Last summer I was in Dallas and I visited Dealey Plaza, the spot where President Kennedy was assassinated on November 22, 1963. The goodness that flowed into America out of the magnitude of its effort to overcome the badness of World War II seemed to filter through that moment in time, and nothing was the same thereafter. Vietnam, Watergate, Irangate, trickle down (ketchup as a school vegetable!), Monica, W. We still don't have universal health care. (Right: Dealey Plaza. The Grassy Knoll is in the exact center of the picture. JFK had only a few seconds to live when he unsuspectingly encountered this vista.)

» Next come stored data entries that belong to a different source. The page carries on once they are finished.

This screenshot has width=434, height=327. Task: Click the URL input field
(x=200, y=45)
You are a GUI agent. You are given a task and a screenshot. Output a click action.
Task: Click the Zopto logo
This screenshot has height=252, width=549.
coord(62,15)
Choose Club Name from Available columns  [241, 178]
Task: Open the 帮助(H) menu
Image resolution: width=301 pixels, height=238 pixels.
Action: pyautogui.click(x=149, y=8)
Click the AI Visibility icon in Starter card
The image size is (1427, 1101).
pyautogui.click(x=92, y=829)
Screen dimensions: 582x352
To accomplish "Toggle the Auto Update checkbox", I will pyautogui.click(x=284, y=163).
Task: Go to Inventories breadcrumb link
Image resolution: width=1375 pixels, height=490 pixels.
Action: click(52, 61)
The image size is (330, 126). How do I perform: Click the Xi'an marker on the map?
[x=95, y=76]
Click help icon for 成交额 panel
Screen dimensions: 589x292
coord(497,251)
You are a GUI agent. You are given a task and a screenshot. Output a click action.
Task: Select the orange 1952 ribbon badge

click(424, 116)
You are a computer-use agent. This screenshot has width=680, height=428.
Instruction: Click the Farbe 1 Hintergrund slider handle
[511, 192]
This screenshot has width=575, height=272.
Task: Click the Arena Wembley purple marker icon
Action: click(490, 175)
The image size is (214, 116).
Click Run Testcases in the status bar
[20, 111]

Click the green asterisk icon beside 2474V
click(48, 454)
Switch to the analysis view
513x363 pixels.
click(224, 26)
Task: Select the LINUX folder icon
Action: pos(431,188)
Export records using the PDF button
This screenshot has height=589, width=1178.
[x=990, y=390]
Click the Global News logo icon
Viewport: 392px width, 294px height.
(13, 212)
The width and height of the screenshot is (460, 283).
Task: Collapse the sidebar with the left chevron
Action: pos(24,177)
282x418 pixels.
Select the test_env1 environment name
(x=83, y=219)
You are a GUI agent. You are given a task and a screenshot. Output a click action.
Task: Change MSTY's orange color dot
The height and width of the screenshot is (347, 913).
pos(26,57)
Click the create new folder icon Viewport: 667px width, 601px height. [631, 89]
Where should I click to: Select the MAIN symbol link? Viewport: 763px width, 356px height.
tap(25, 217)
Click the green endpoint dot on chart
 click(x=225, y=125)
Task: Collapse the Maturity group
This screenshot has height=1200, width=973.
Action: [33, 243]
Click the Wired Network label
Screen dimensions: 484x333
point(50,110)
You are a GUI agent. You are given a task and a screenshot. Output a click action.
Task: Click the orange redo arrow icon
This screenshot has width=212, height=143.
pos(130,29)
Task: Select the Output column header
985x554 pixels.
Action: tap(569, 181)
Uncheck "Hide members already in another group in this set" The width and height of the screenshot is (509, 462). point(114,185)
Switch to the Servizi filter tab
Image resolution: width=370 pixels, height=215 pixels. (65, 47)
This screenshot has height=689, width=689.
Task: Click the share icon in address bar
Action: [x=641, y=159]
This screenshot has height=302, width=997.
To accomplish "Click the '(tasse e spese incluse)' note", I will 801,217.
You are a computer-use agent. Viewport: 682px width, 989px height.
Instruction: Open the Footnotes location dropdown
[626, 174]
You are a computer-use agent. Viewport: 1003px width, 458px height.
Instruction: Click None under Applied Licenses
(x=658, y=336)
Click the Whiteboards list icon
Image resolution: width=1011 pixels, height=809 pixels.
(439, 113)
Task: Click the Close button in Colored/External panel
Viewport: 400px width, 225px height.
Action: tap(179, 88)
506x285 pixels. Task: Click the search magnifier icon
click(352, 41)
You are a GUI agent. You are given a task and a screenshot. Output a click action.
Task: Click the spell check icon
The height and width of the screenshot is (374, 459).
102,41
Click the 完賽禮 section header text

Driving down Elm Street in Dallas, as soon as I topped the rise leading down into the Plaza I recognized it instantly. The wide expanse of the split-roadway slope leading down to a highway underpass has been seared into the memory of every American who was a school child in the early 60s through countless published photographs of the event. Like a suddenly developed Polaroid photograph, there it all was. The Texas School Book Depository with its sixth floor sniper's perch, the broad roadway flowing past and under that window, the Grassy Knoll beyond.
I believe something more was going on that day than just a lone-wolf political-nut shooter taking out the President by a blind convergence of luck and circumstances. Additional shooters? I didn't know. My nagging doubt always centered upon the difficulty, nay, impossibility of three shots being fired with such great accuracy from a bolt-action rifle at such extreme range. The difficulty of distance was what impressed me from the numerous pictures I had seen of the place. (Left: The Texas School Book Depository is behind me. Although I am not in the roadway, imagine a sniper with a scope in the right corner window one level below the top row, trained upon me. Completely doable. A slow moving car in a parade procession would be traveling directly away from the shooter, not across his front, so he needn't swivel the barrel to track the target.)
In person I instantly saw that it was very possible. Actually seeing the site, the distances compressed. For a good shooter with a stable platform, that was a likely shot. Lee Harvey Oswald was a Marine sharpshooter.